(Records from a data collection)
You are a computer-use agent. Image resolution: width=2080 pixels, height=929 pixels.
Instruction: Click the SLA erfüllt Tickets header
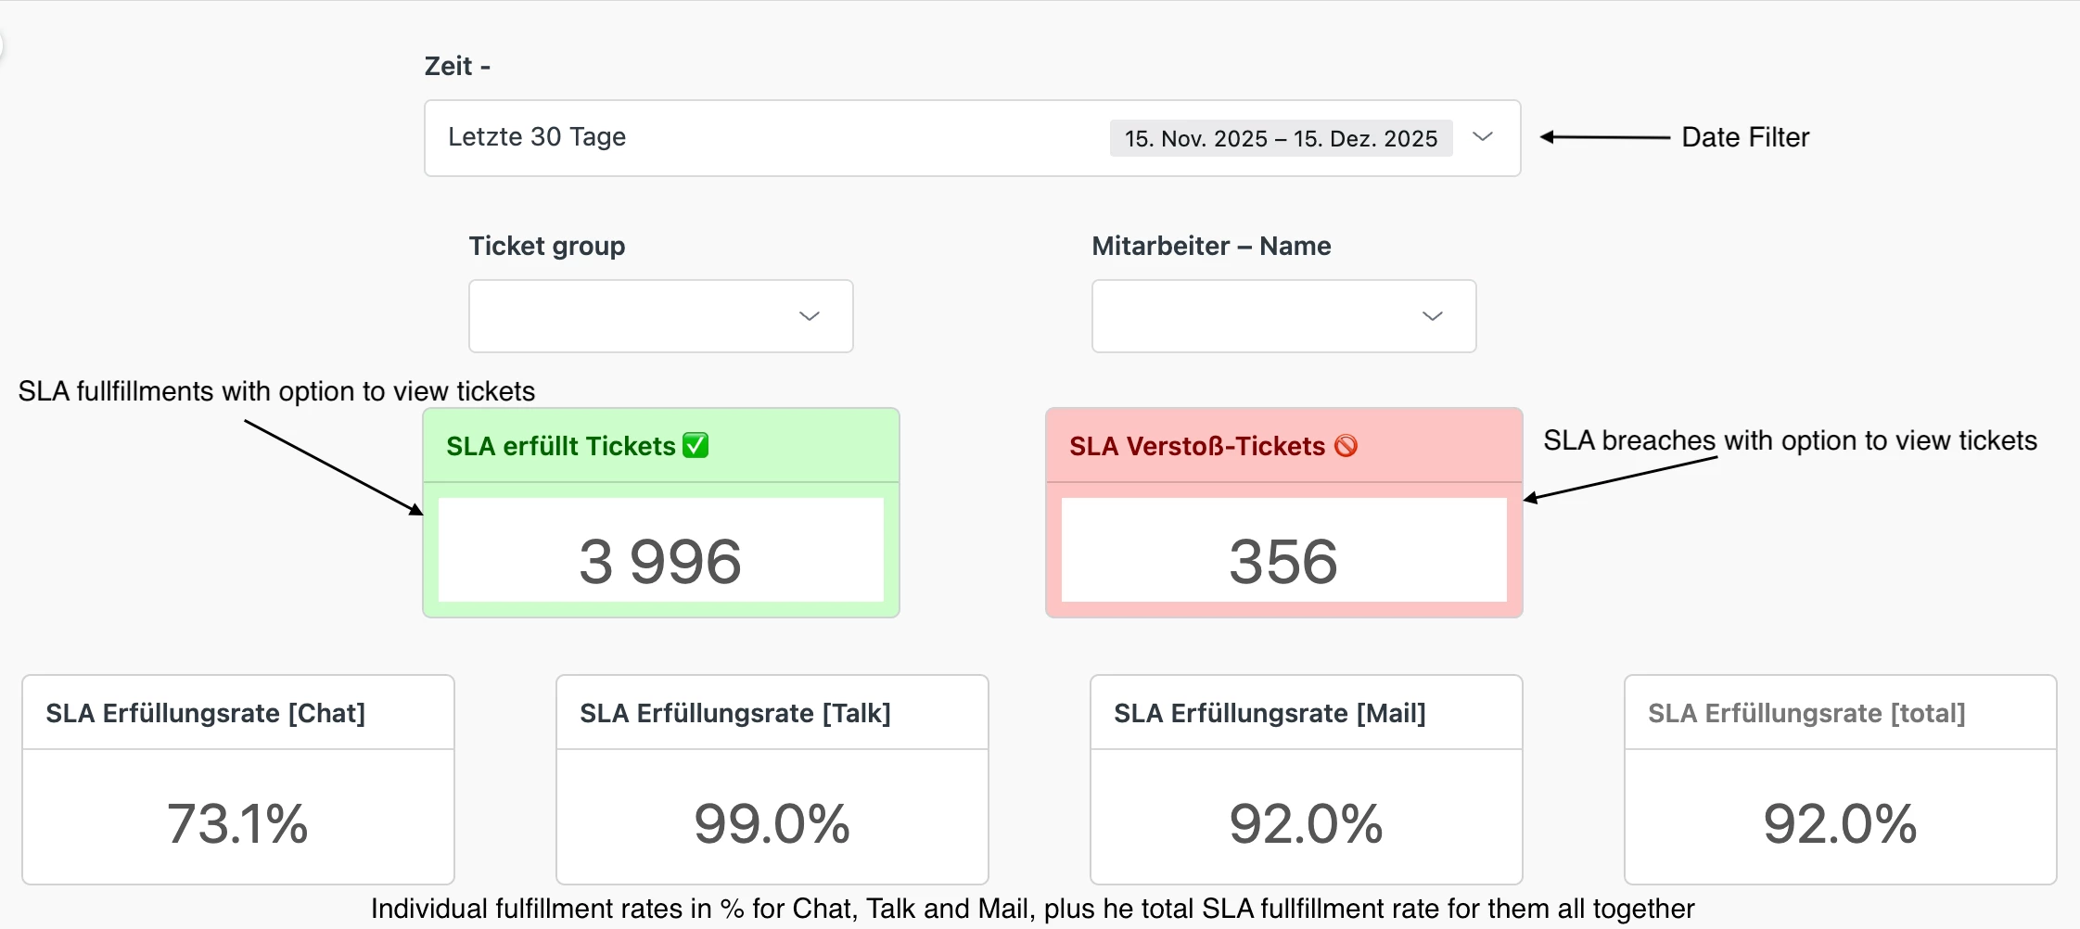click(560, 446)
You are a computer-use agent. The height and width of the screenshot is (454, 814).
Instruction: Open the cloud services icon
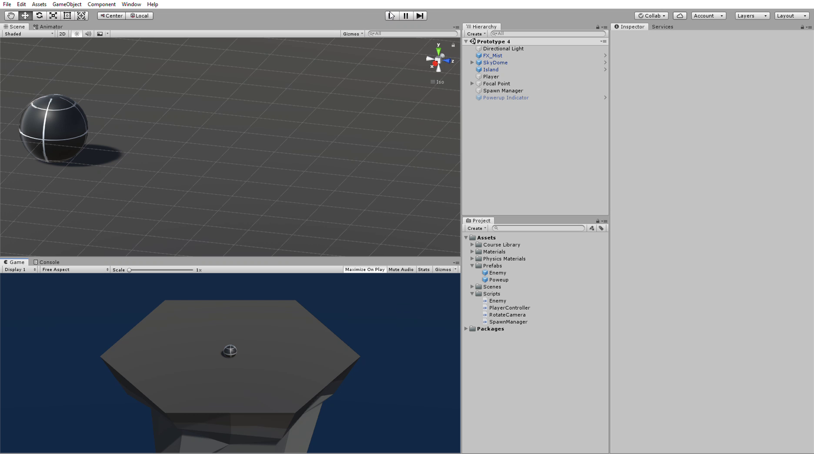(680, 16)
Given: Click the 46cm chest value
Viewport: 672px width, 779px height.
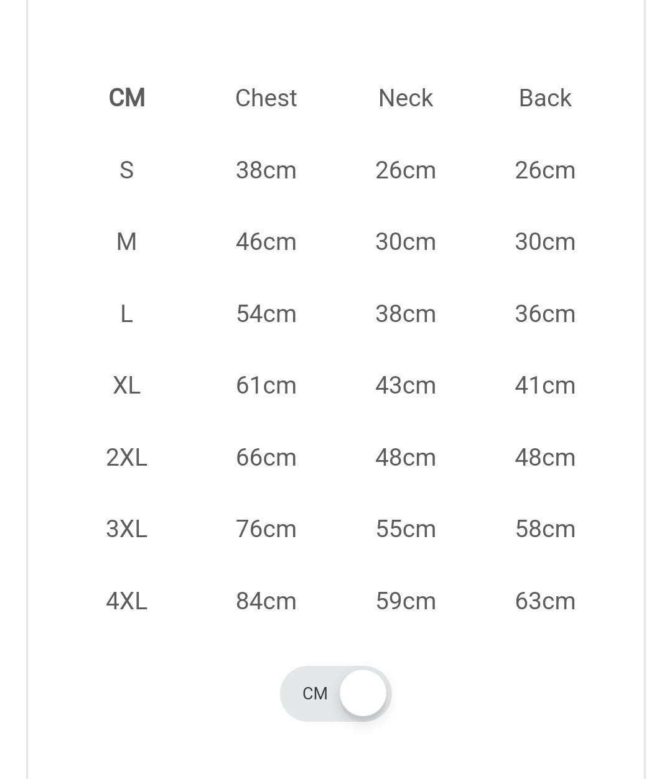Looking at the screenshot, I should 266,242.
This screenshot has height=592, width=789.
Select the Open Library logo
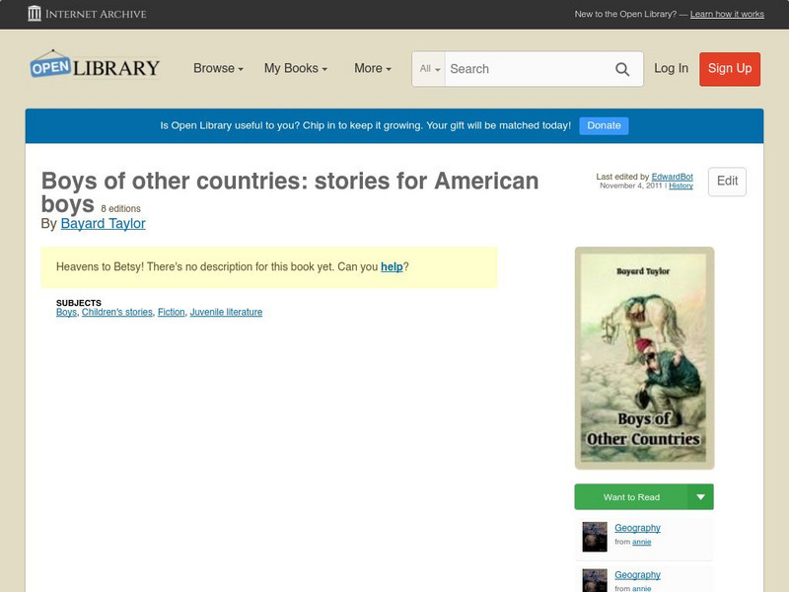95,65
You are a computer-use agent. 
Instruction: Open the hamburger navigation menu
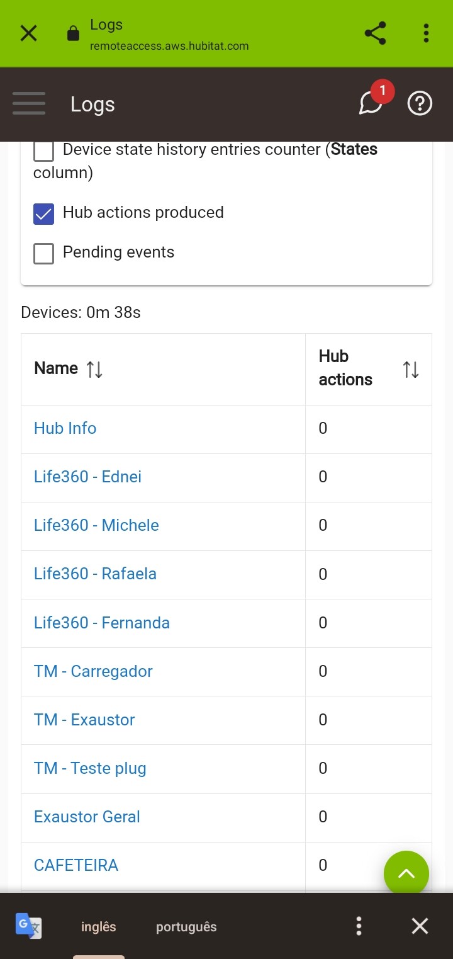(x=29, y=104)
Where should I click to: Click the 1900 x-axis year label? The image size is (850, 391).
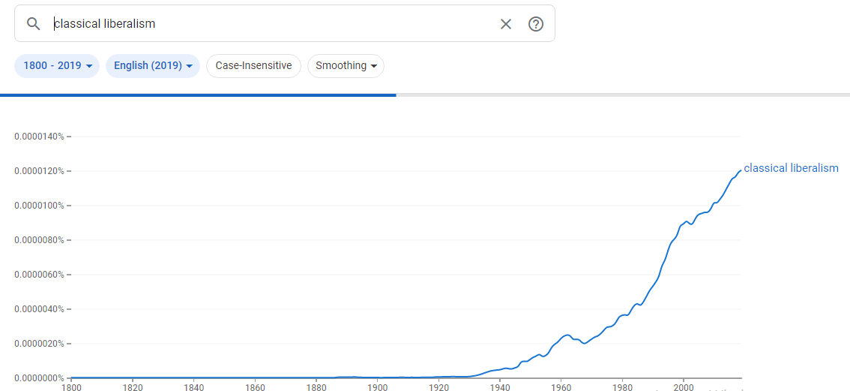pos(377,387)

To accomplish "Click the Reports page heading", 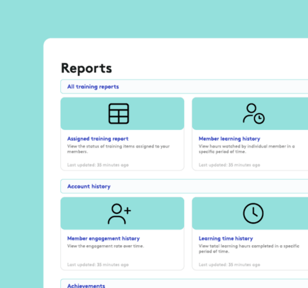I will (86, 68).
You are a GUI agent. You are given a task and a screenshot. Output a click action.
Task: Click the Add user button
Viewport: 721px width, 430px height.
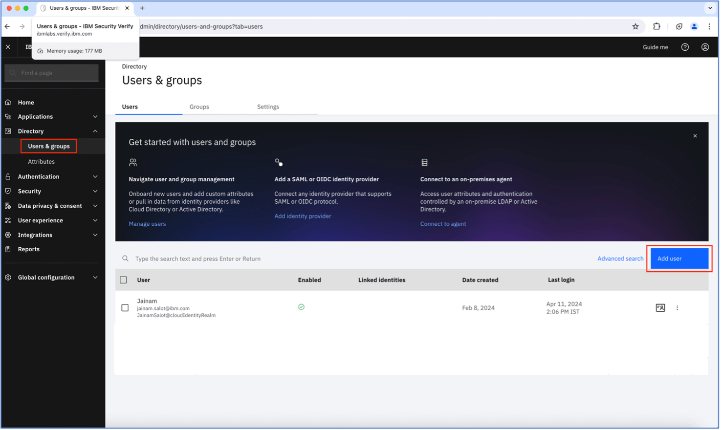click(x=679, y=258)
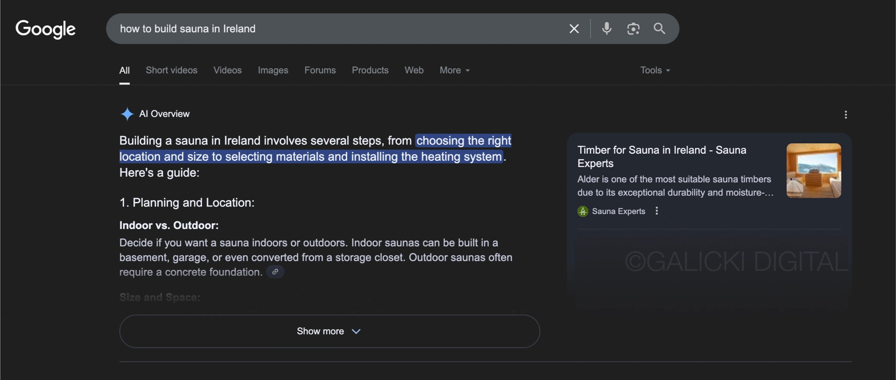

Activity:
Using the data above, return every line that contains the string "agent".

Exercise result:
You are a computer-use agent. Image resolution: width=2080 pixels, height=929 pixels.
You are a computer-use agent. The height and width of the screenshot is (454, 814).
You are a computer-use agent. 
You are a GUI agent. You are given a task and a screenshot. Output a click action.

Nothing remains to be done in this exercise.